How to query a specific record type
The following command allows you to retrieve your domain’s DNAME record. This command allows you to focus on particular aspects of your domain’s DNS configuration.
dig <your-domain.com> DNAME
This command could also be useful if you are troubleshooting email delivery issues for a domain, for example. By querying the domain’s MX record with dig
, you can verify that the mail server listed is correct and accessible. If there is an issue with email delivery, checking your domain’s MX record can help pinpoint potential misconfigurations.
How to perform a reverse DNS lookup
The following command allows you to verify the authenticity of an IP address, identify its associated domain name, and check for misconfigurations or suspicious activity.
dig -x <IP address>
This command could be useful if you notice unusual traffic originating from an IP address in your server logs, for example. Performing a reverse DNS lookup with dig can reveal the domain name associated with that IP address. This information can help you determine if the traffic is legitimate or if further investigation is needed to address potential security threats.
How to query a specific DNS server
The following command allows you to query a specific DNS server. Querying a specific DNS server is useful for troubleshooting DNS issues, checking DNS propagation, and verifying the accuracy of DNS configurations. It allows you to test how different DNS servers resolve domain names, ensuring your DNS records are properly propagated and resolving as intended.

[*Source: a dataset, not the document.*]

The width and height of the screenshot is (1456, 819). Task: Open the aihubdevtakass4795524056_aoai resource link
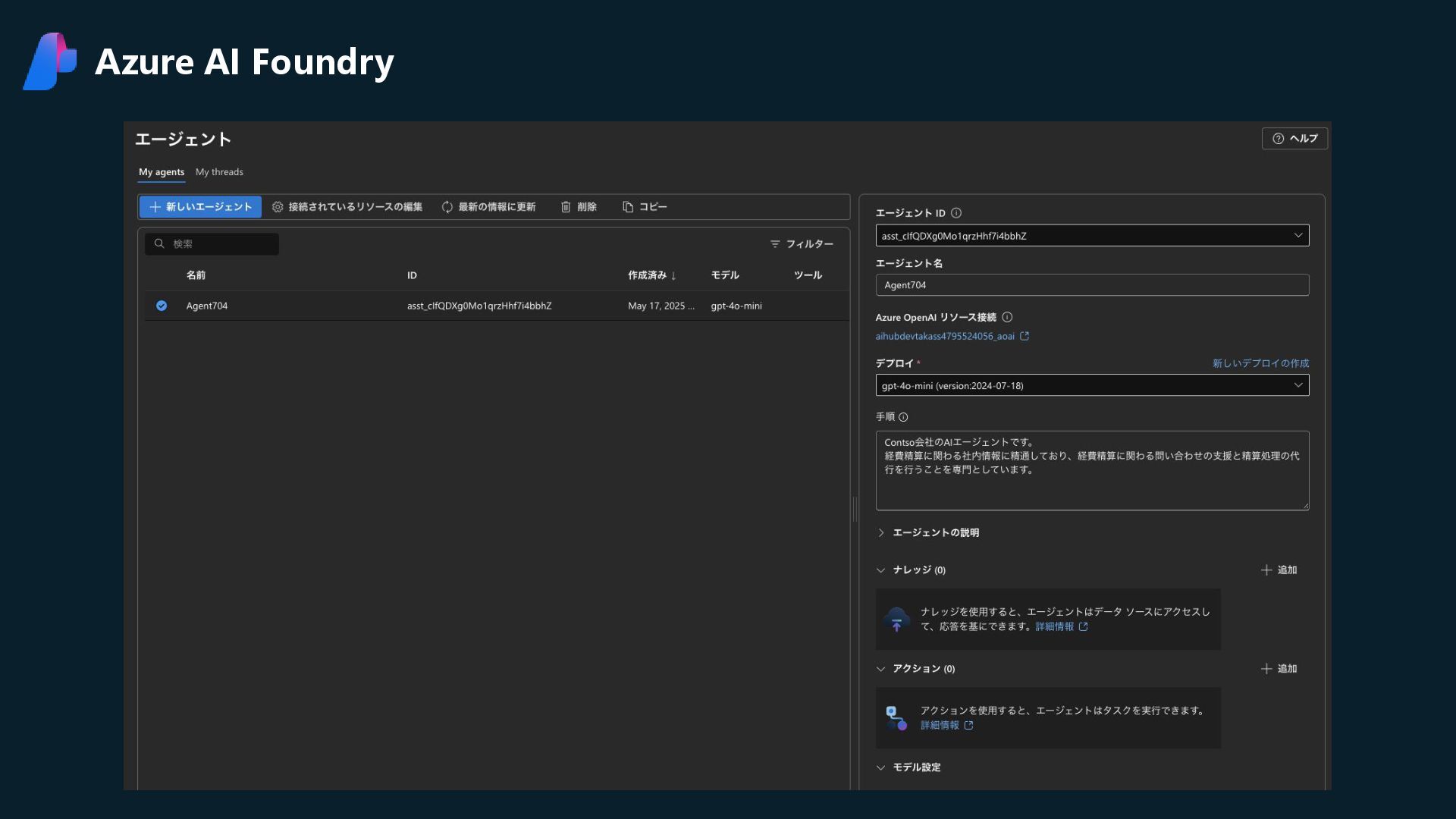(x=945, y=337)
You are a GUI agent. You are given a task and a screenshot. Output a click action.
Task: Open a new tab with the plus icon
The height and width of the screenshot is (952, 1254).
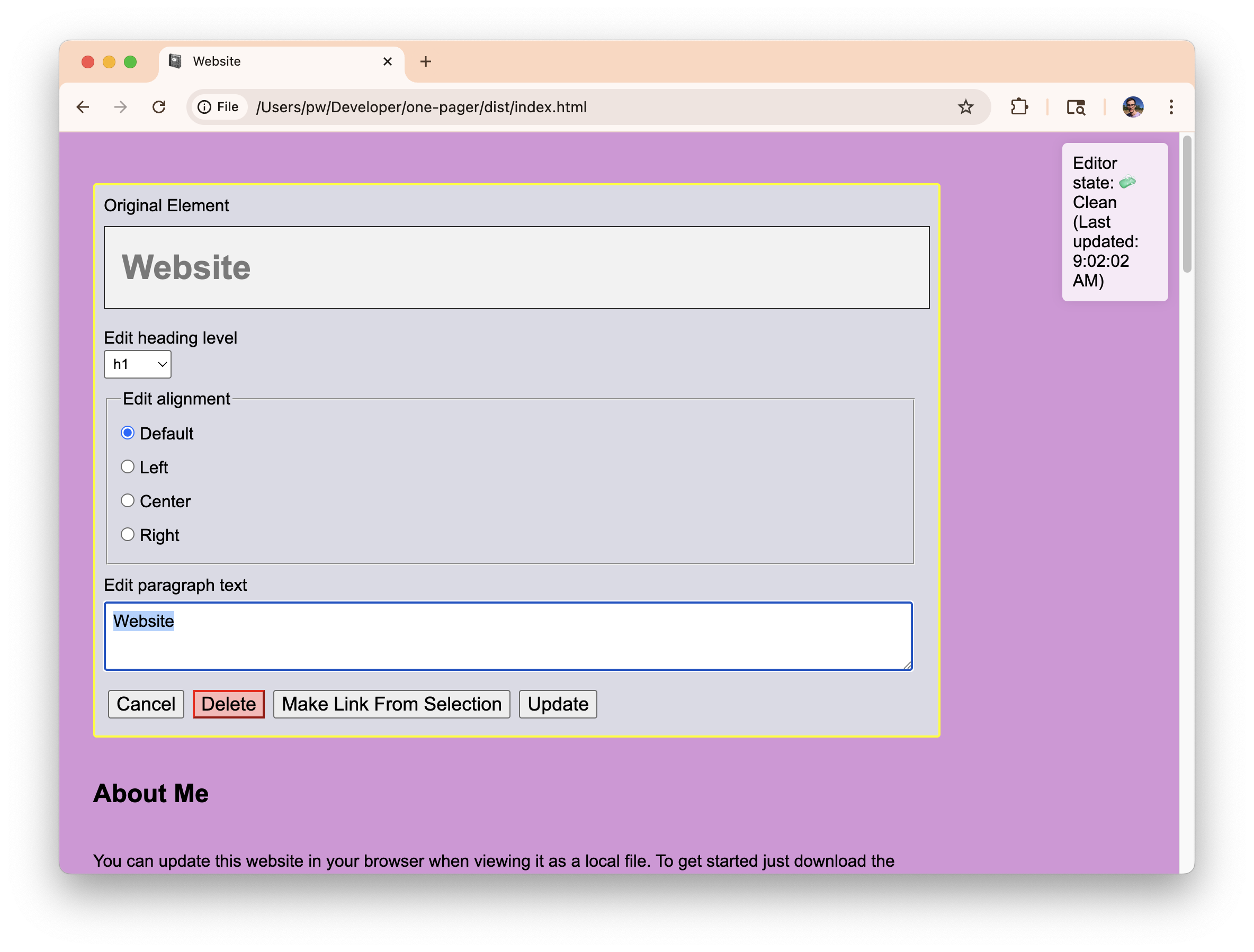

dig @<DNS_SERVER_IP> <your-domain.com>
You do not need to have a domain with the provider of the DNS server you are querying for your dig command to work. You can query any DNS server for any domain name to check how that specific DNS server resolves the domain. This is useful for verifying DNS resolution and propagation from different DNS servers regardless of where the domain is registered.
Make sure that you replace <<DNS_SERVER_IP>
with the IP of the desired DNS server, and <your-domain.com>
with your actual domain.